_Directions:_
I need all of the entries printed exactly.

_Data provided:_
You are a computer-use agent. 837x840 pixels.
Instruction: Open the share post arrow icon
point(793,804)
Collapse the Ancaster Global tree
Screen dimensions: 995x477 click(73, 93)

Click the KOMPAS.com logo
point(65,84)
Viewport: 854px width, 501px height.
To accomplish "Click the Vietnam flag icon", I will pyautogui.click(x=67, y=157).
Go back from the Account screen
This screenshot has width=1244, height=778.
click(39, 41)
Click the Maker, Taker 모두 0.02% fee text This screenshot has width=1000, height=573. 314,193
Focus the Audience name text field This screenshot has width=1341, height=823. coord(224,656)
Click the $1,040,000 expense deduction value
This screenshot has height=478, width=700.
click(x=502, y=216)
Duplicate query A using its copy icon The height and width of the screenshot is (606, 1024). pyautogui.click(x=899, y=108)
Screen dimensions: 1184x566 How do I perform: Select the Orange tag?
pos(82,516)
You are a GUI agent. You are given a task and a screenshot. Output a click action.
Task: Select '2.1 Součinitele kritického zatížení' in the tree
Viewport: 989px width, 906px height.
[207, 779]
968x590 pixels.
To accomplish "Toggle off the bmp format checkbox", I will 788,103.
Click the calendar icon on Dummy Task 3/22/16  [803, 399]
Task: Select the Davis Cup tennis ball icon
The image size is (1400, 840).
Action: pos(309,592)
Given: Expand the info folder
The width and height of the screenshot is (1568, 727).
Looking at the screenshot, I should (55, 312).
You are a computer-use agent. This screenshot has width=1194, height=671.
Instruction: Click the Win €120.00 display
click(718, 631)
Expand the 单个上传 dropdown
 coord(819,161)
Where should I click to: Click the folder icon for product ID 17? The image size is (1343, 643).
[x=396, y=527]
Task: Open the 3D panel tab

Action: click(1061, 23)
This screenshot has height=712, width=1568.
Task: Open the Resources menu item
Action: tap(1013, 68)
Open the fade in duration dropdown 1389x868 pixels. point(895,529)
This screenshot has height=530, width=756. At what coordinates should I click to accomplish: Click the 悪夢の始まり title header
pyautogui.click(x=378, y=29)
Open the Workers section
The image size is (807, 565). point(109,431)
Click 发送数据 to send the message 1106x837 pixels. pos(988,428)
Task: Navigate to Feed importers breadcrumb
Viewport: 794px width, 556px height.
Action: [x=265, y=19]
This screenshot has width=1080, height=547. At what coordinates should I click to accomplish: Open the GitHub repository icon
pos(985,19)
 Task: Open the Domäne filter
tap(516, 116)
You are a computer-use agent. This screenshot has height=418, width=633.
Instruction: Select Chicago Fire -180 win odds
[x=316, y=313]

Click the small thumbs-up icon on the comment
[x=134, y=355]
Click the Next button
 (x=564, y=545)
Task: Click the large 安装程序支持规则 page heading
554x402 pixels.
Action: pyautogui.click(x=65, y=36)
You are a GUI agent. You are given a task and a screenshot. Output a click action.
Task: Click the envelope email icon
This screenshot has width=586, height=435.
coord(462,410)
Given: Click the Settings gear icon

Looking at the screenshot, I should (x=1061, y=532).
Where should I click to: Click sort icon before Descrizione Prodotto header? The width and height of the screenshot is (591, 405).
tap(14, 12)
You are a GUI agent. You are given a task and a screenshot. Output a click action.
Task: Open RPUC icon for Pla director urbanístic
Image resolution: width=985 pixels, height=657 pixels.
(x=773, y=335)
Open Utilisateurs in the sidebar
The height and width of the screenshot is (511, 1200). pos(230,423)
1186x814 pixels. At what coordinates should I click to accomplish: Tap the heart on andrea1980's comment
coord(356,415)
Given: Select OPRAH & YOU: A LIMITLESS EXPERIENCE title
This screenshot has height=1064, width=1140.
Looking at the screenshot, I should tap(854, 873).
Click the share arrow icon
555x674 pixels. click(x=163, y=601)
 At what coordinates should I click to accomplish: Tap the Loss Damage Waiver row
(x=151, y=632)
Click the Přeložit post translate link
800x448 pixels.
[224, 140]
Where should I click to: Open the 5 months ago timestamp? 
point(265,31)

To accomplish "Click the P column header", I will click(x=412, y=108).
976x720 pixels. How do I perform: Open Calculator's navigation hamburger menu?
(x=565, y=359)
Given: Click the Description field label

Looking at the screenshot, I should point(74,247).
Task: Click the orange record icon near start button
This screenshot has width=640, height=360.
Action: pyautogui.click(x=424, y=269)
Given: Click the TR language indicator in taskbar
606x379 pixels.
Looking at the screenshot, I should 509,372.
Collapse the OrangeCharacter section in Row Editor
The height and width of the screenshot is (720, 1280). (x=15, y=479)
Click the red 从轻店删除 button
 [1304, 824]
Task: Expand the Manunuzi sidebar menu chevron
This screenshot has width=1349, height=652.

_Solution for this exercise:_
You are a computer-use agent. 837x840 pixels.
Instruction: Open the share post arrow icon
point(793,804)
Collapse the Ancaster Global tree
Screen dimensions: 995x477 click(73, 93)

Click the KOMPAS.com logo
point(65,84)
Viewport: 854px width, 501px height.
To accomplish "Click the Vietnam flag icon", I will pyautogui.click(x=67, y=157).
Go back from the Account screen
This screenshot has width=1244, height=778.
click(39, 41)
Click the Maker, Taker 모두 0.02% fee text This screenshot has width=1000, height=573. 314,193
Focus the Audience name text field This screenshot has width=1341, height=823. coord(224,656)
Click the $1,040,000 expense deduction value
This screenshot has height=478, width=700.
click(x=502, y=216)
Duplicate query A using its copy icon The height and width of the screenshot is (606, 1024). pyautogui.click(x=899, y=108)
Screen dimensions: 1184x566 How do I perform: Select the Orange tag?
pos(82,516)
You are a GUI agent. You are given a task and a screenshot. Output a click action.
Task: Select '2.1 Součinitele kritického zatížení' in the tree
Viewport: 989px width, 906px height.
[207, 779]
968x590 pixels.
To accomplish "Toggle off the bmp format checkbox", I will 788,103.
Click the calendar icon on Dummy Task 3/22/16  [803, 399]
Task: Select the Davis Cup tennis ball icon
The image size is (1400, 840).
Action: pos(309,592)
Given: Expand the info folder
The width and height of the screenshot is (1568, 727).
Looking at the screenshot, I should (55, 312).
You are a computer-use agent. This screenshot has width=1194, height=671.
Instruction: Click the Win €120.00 display
click(718, 631)
Expand the 单个上传 dropdown
 coord(819,161)
Where should I click to: Click the folder icon for product ID 17? The image size is (1343, 643).
[x=396, y=527]
Task: Open the 3D panel tab

Action: click(1061, 23)
This screenshot has height=712, width=1568.
Task: Open the Resources menu item
Action: tap(1013, 68)
Open the fade in duration dropdown 1389x868 pixels. point(895,529)
This screenshot has height=530, width=756. At what coordinates should I click to accomplish: Click the 悪夢の始まり title header
pyautogui.click(x=378, y=29)
Open the Workers section
The image size is (807, 565). point(109,431)
Click 发送数据 to send the message 1106x837 pixels. pos(988,428)
Task: Navigate to Feed importers breadcrumb
Viewport: 794px width, 556px height.
Action: [x=265, y=19]
This screenshot has width=1080, height=547. At what coordinates should I click to accomplish: Open the GitHub repository icon
pos(985,19)
 Task: Open the Domäne filter
tap(516, 116)
You are a computer-use agent. This screenshot has height=418, width=633.
Instruction: Select Chicago Fire -180 win odds
[x=316, y=313]

Click the small thumbs-up icon on the comment
[x=134, y=355]
Click the Next button
 (x=564, y=545)
Task: Click the large 安装程序支持规则 page heading
554x402 pixels.
Action: pyautogui.click(x=65, y=36)
You are a GUI agent. You are given a task and a screenshot. Output a click action.
Task: Click the envelope email icon
This screenshot has width=586, height=435.
coord(462,410)
Given: Click the Settings gear icon

Looking at the screenshot, I should (x=1061, y=532).
Where should I click to: Click sort icon before Descrizione Prodotto header? The width and height of the screenshot is (591, 405).
tap(14, 12)
You are a GUI agent. You are given a task and a screenshot. Output a click action.
Task: Open RPUC icon for Pla director urbanístic
Image resolution: width=985 pixels, height=657 pixels.
(x=773, y=335)
Open Utilisateurs in the sidebar
The height and width of the screenshot is (511, 1200). pos(230,423)
1186x814 pixels. At what coordinates should I click to accomplish: Tap the heart on andrea1980's comment
coord(356,415)
Given: Select OPRAH & YOU: A LIMITLESS EXPERIENCE title
This screenshot has height=1064, width=1140.
Looking at the screenshot, I should tap(854, 873).
Click the share arrow icon
555x674 pixels. click(x=163, y=601)
 At what coordinates should I click to accomplish: Tap the Loss Damage Waiver row
(x=151, y=632)
Click the Přeložit post translate link
800x448 pixels.
[224, 140]
Where should I click to: Open the 5 months ago timestamp? 
point(265,31)

To accomplish "Click the P column header", I will click(x=412, y=108).
976x720 pixels. How do I perform: Open Calculator's navigation hamburger menu?
(x=565, y=359)
Given: Click the Description field label

Looking at the screenshot, I should point(74,247).
Task: Click the orange record icon near start button
This screenshot has width=640, height=360.
Action: pyautogui.click(x=424, y=269)
Given: Click the TR language indicator in taskbar
606x379 pixels.
Looking at the screenshot, I should 509,372.
Collapse the OrangeCharacter section in Row Editor
The height and width of the screenshot is (720, 1280). (x=15, y=479)
Click the red 从轻店删除 button
 [1304, 824]
Task: Expand the Manunuzi sidebar menu chevron
This screenshot has width=1349, height=652.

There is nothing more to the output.